Đức. Masterbuilder Vietnam Studio.
Đức pendiam, hanya buka mulut kalau memberikan perintah atau ngomel. Dia mendesain hampir membangun hampir semua set milik BHD. Dia pula yang membangun bioskop milik perusahaan. Pria berjenggot kambing ini suka sekali minum bir, nah kalau mabuk baru dia berbual cerita-cerita konyol nan lucu. Dari dia saya belajar membangun panggung dan bergaul dengan para pembangun panggung.

Bình. Pemimpin BHD.
Dialah yang menggerakan perusahaan tempat saya bekerja. Bình memiliki visi yang bagus, walaupun kadang sulit menjelaskan pada anak buahnya. Memiliki pemikiran yang tepat dalam produksi. Selalu mencari jalan keluar dalam berbagai kondisi sulit. Dia juga keras mempertahankan pendapatnya dan bila merasa benar akan melakukan apa saja dalam kekuasaannya. But yes, he also bow before God. Dari dia saya belajar tirani.

4Perpanjangan Tangan
Inilah dua rekan kerja saya di bagian Desain. Sebenarnya ada seorang lagi, sayang dia datang setelah sembilan bulan jadi cerita tentang dia nanti saja.
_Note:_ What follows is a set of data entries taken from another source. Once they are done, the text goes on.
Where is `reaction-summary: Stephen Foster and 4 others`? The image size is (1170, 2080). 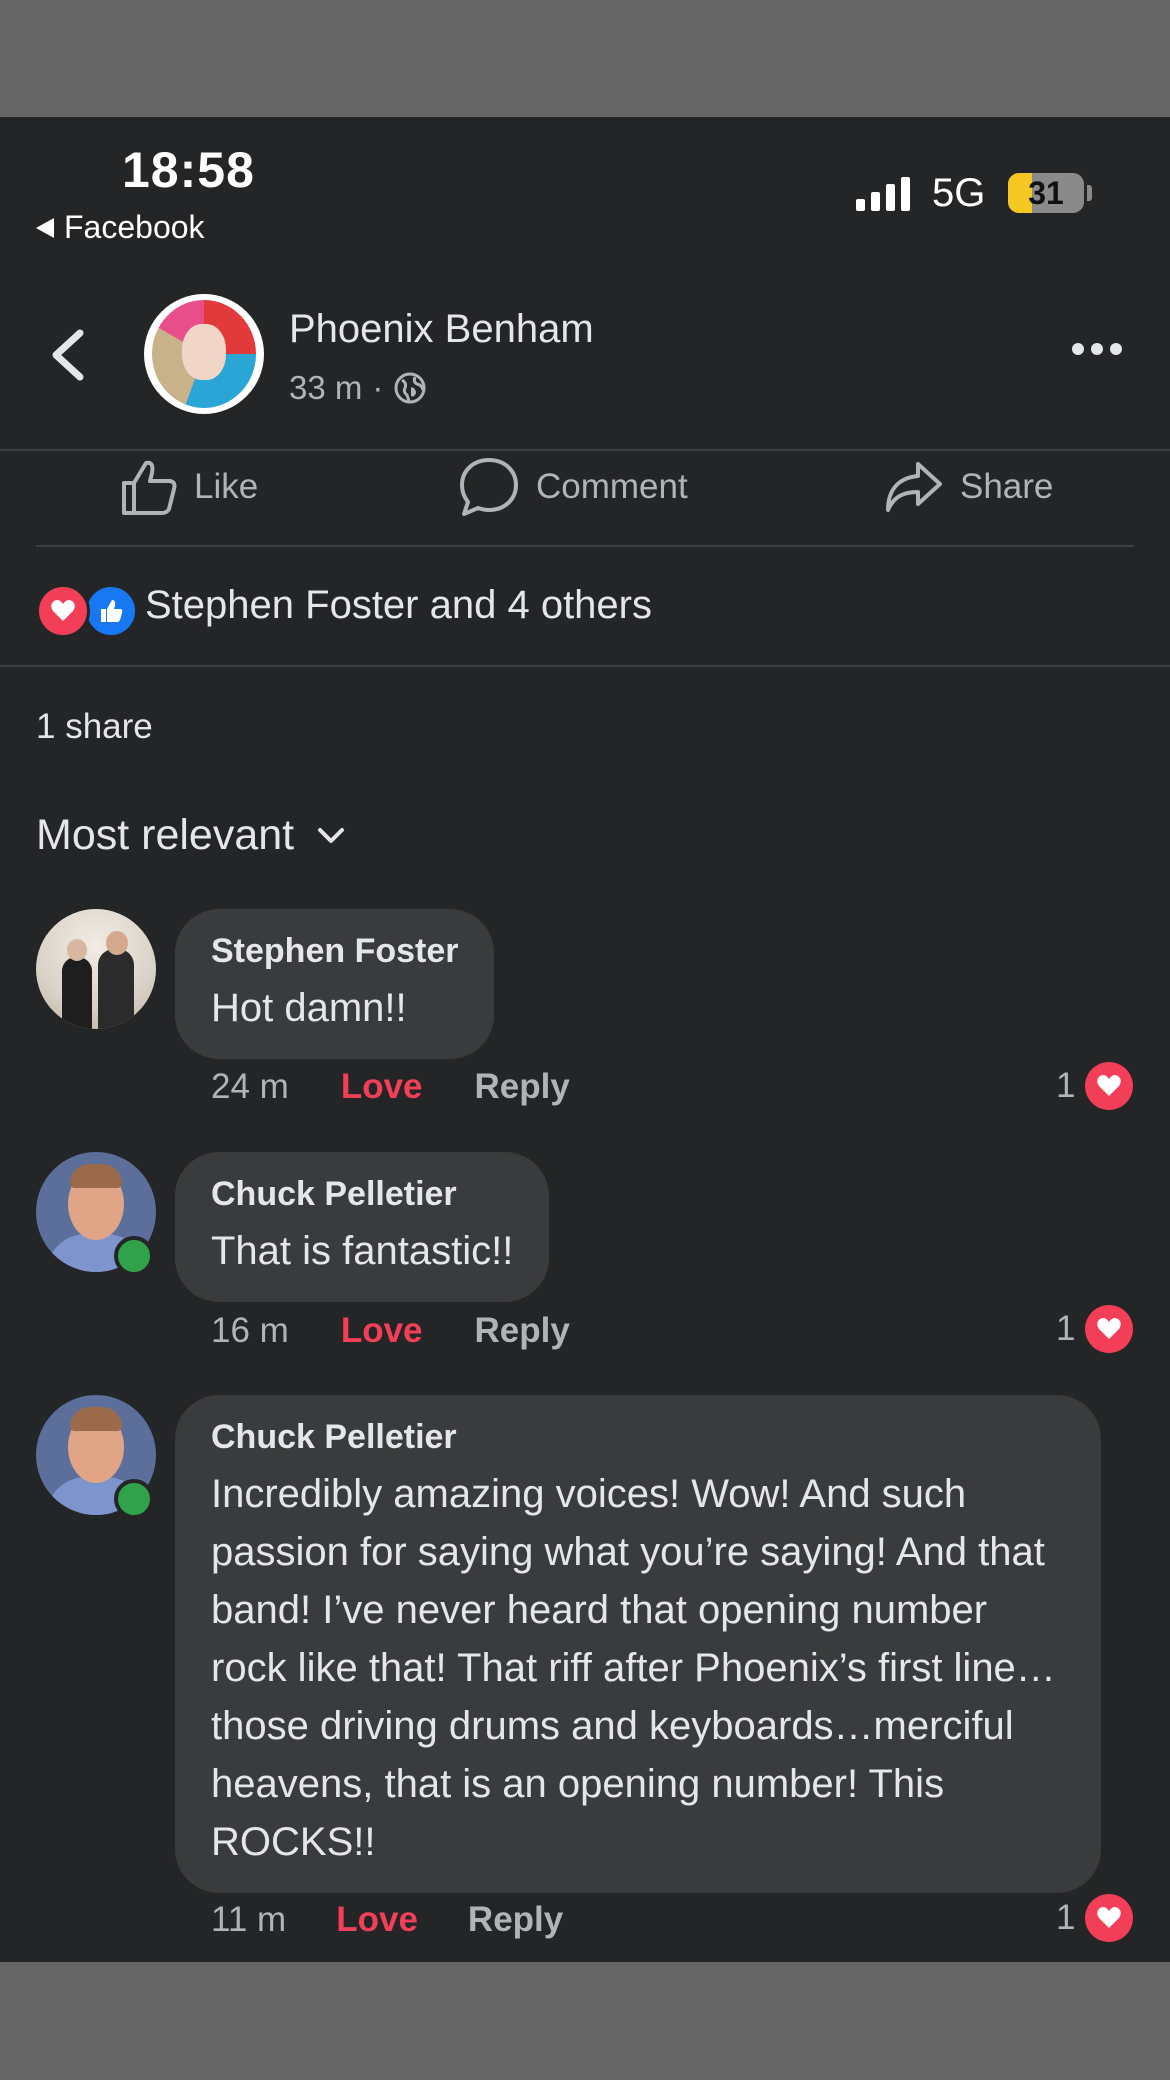 reaction-summary: Stephen Foster and 4 others is located at coordinates (398, 606).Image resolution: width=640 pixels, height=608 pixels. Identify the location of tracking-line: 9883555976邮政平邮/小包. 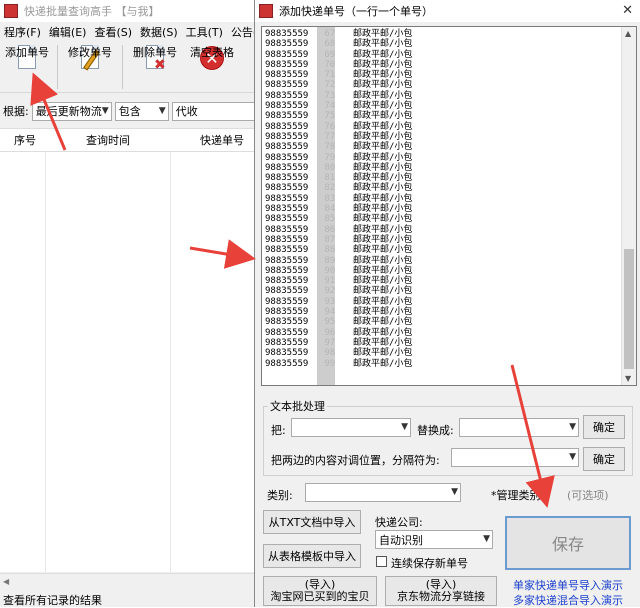
(442, 127).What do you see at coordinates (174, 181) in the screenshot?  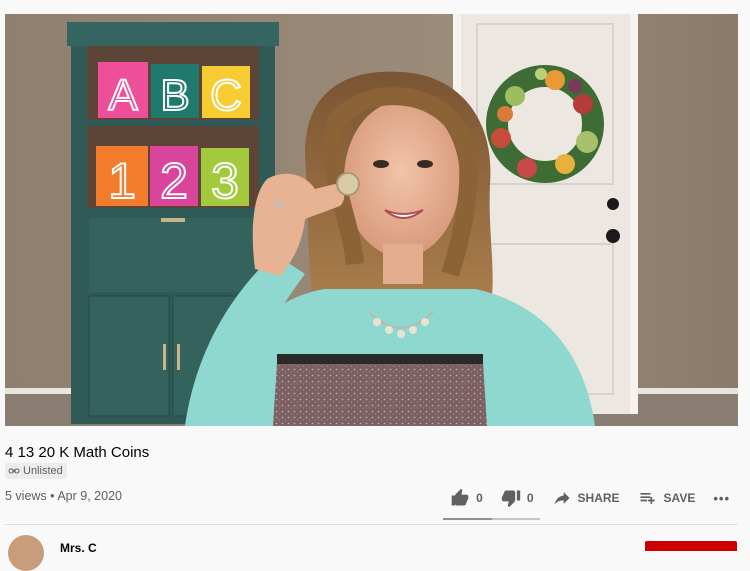 I see `block-number: 2` at bounding box center [174, 181].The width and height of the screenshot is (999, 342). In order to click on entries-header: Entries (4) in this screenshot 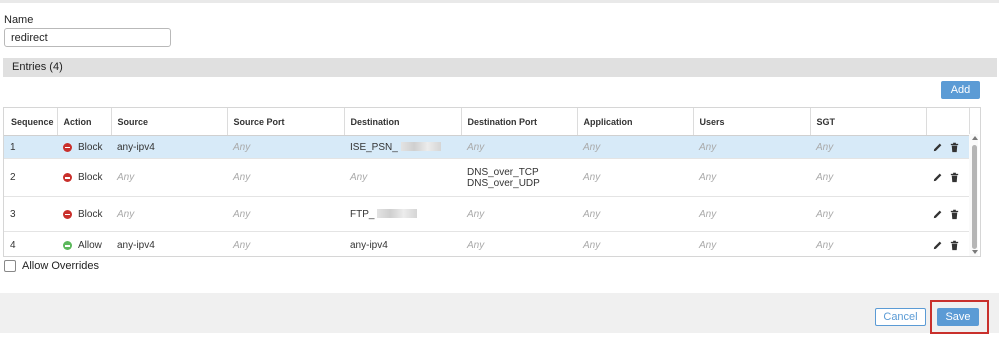, I will do `click(500, 68)`.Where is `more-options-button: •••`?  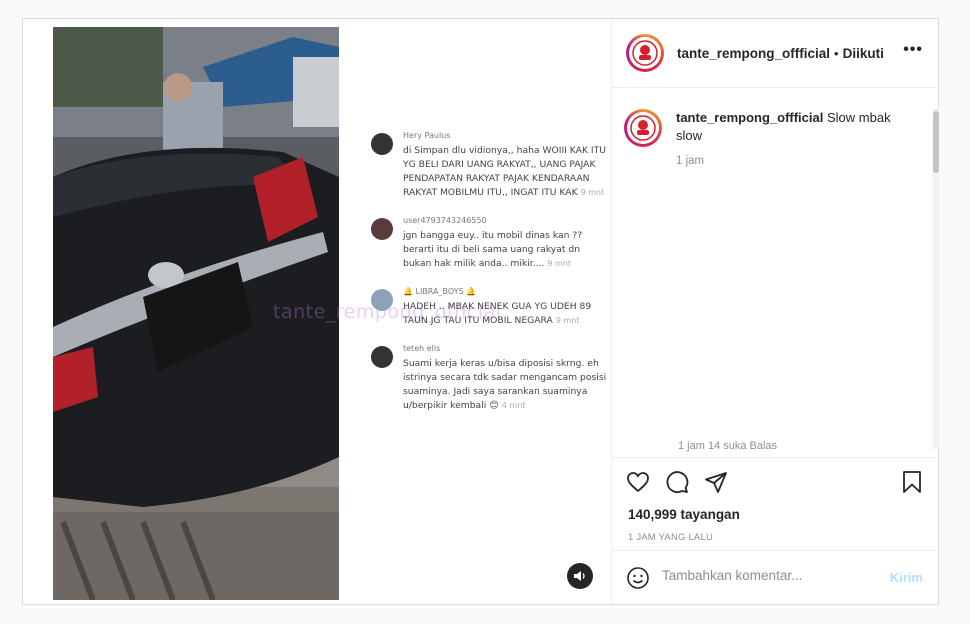
more-options-button: ••• is located at coordinates (913, 50).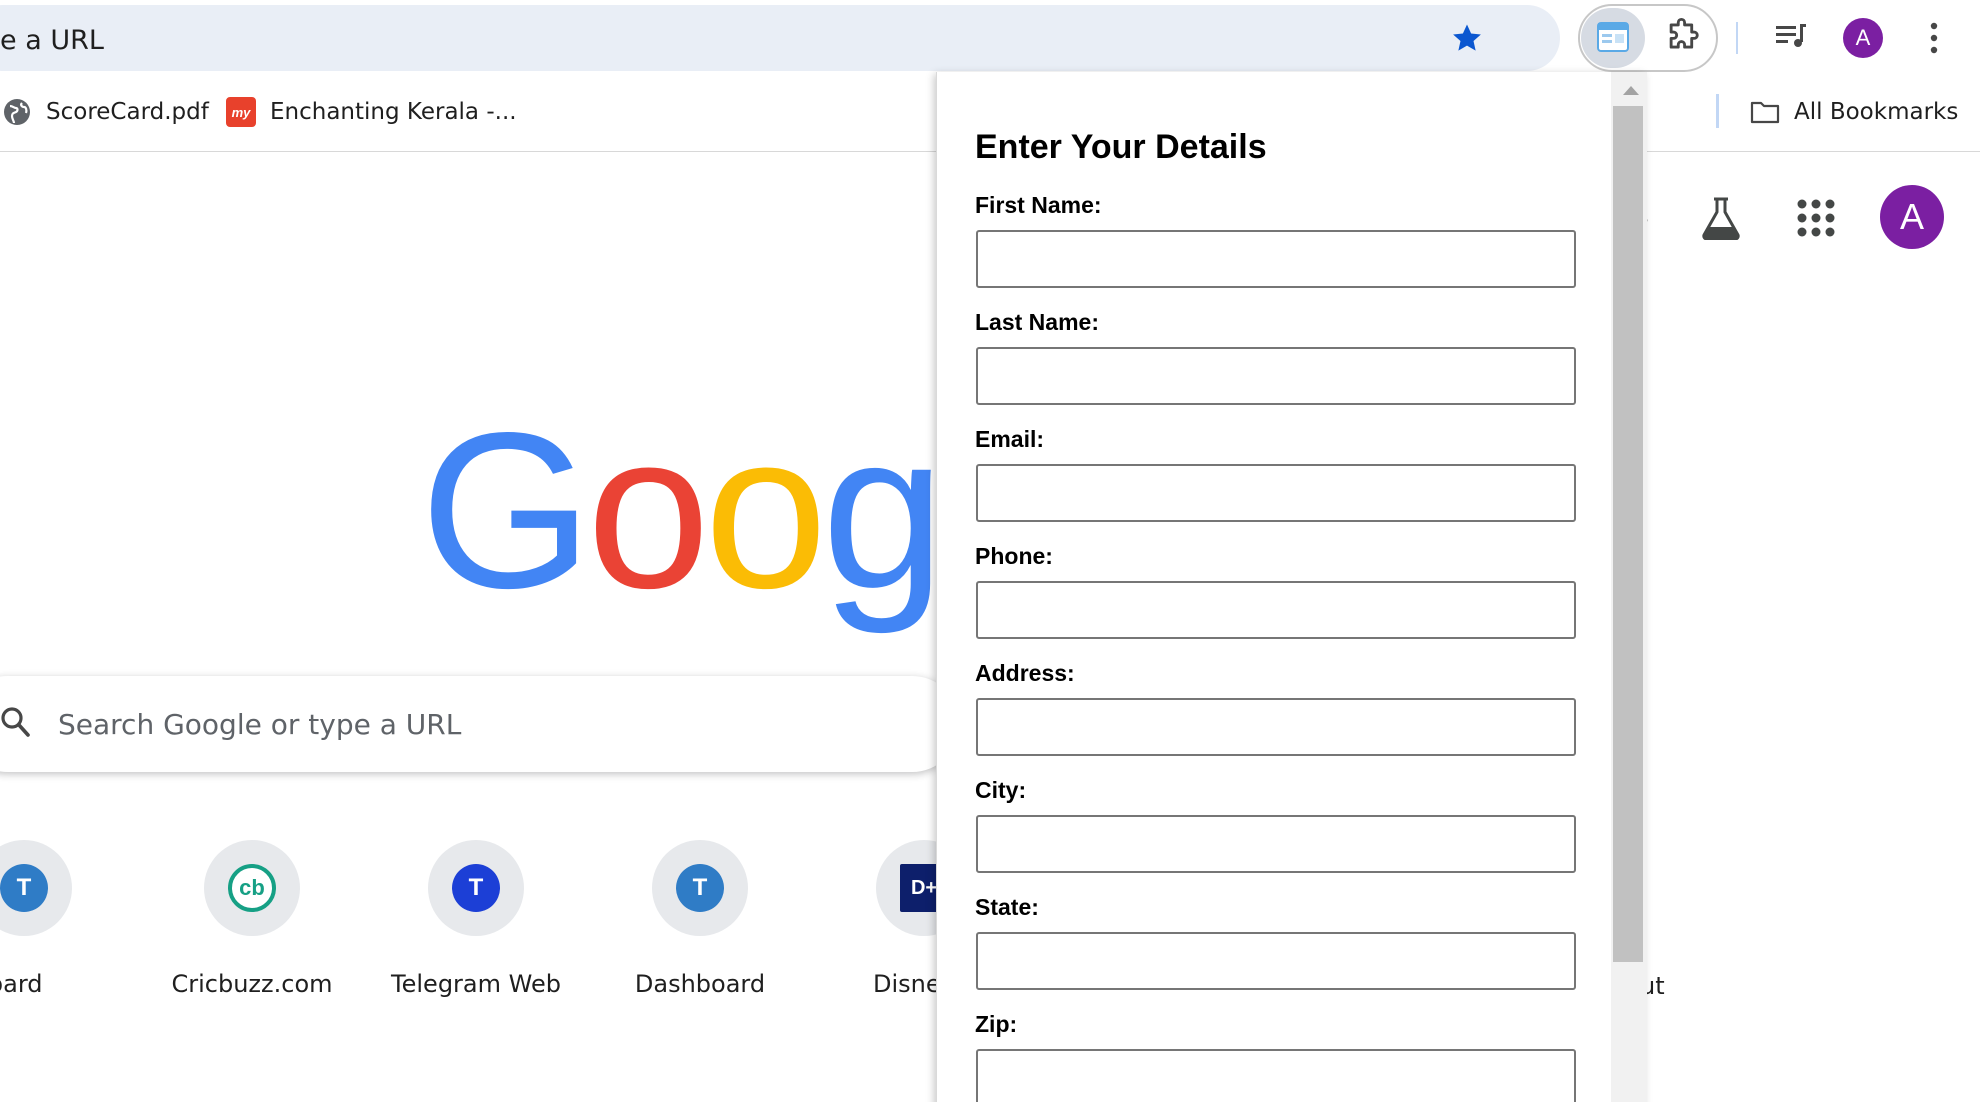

Kiệt. Desainer soal cetak mencetak.
Dia lebih mudah daripada saya, namun dari Kiệt saya belajar bahasa Vietnam dan seluk beluk perusahaan. Dialah yang selalu memperbaiki berbagai tulisan Vietnam yang saya tulis. Sebagai gantinya saya ajari semua yang dia minta.

Thien. Desainer soal panggung.
Thien si anak baru yang sudah dibebani berbagai pekerjaan berat. Dan sanggup! Dari dia belajar berbagai material yang dipergunakan dalam membangun panggung dan cara mengakalinya. Selain membangun panggung dia juga seorang barber.

5 | Syukur
Semua serba membingungkan di negeri ini. Namun Vietnam membuat saya menyadari bahwa mengeluh tak membuat saya sampai di tujuan. Vietnam mengajari saya untuk raise and lead. Vietnam juga mengajarkan bahwa Indonesia adalah negara yang sangat berkecukupan. Dan Vietnam membuat saya selalu berucap syukur.